**BRIEF**: In the news article about Vodacom and WhatsApp, what phrase does Shameel Joosub use to describe OTT providers?

**SELECTED PASSAGE**:
□ □ □

WhatsApp dominates South Africa's instant chat landscape. (Duncan Alfreds, Fin24)
Johannesburg - Over the top services (OTT), such as internet messaging application WhatsApp, are eating Vodacom’s ‘lunch’ but the company has no plan to block the service.
This is according to Vodacom's group chief executive officer Shameel Joosub in an interview with Fin24 on Monday.
In an earnings call earlier in the day regarding Vodacom’s interim results for the six months ended September 30, Joosub called for regulators to take a closer look at OTT players in South Africa.
READ: Vodacom calls for OTT regulation
Joosub explained to Fin24 on Monday afternoon that OTT providers present a “double-edged sword” in that they are a big driver of data growth but don’t invest in mobile networks.
Services such as WhatsApp have rocketed in usage in South Africa with over 10 million users in the country, according to a recent report by World Wide Worx and Fuseware.
“I think that the regulator Icasa (Independent Communications Authority of South Africa) should have certain rules around them in terms of licensing them properly,” Joosub told Fin24.

□ □ □

**DATA UNDER STUDY**:
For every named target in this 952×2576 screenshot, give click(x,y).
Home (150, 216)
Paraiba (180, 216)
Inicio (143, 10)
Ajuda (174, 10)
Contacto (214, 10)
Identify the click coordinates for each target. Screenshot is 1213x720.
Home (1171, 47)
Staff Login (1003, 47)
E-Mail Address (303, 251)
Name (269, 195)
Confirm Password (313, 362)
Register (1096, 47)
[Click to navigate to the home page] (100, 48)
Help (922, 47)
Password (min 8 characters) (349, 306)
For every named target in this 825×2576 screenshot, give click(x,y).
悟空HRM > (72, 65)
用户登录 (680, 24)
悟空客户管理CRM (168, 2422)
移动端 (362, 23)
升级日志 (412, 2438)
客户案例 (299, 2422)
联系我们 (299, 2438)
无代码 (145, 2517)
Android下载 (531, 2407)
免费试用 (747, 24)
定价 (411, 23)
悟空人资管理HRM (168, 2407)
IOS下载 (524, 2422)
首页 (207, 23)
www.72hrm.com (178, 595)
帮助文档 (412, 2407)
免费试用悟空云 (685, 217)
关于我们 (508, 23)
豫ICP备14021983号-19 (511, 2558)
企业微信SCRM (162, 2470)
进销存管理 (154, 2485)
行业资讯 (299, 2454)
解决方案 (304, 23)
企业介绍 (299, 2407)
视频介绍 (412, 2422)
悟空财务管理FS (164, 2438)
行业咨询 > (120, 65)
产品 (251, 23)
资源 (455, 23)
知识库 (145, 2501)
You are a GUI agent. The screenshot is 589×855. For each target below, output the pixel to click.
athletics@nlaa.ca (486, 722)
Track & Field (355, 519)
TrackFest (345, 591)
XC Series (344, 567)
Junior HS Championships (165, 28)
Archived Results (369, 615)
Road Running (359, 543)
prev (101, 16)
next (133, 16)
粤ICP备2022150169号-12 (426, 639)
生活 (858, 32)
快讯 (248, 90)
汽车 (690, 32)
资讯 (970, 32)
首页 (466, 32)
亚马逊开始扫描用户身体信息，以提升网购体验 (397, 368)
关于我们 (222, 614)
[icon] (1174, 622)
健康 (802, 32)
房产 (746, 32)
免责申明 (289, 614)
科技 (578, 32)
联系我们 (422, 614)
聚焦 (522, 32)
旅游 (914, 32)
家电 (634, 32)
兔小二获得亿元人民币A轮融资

□ □ □

**EXPECTED ANSWER**: A "double-edged sword."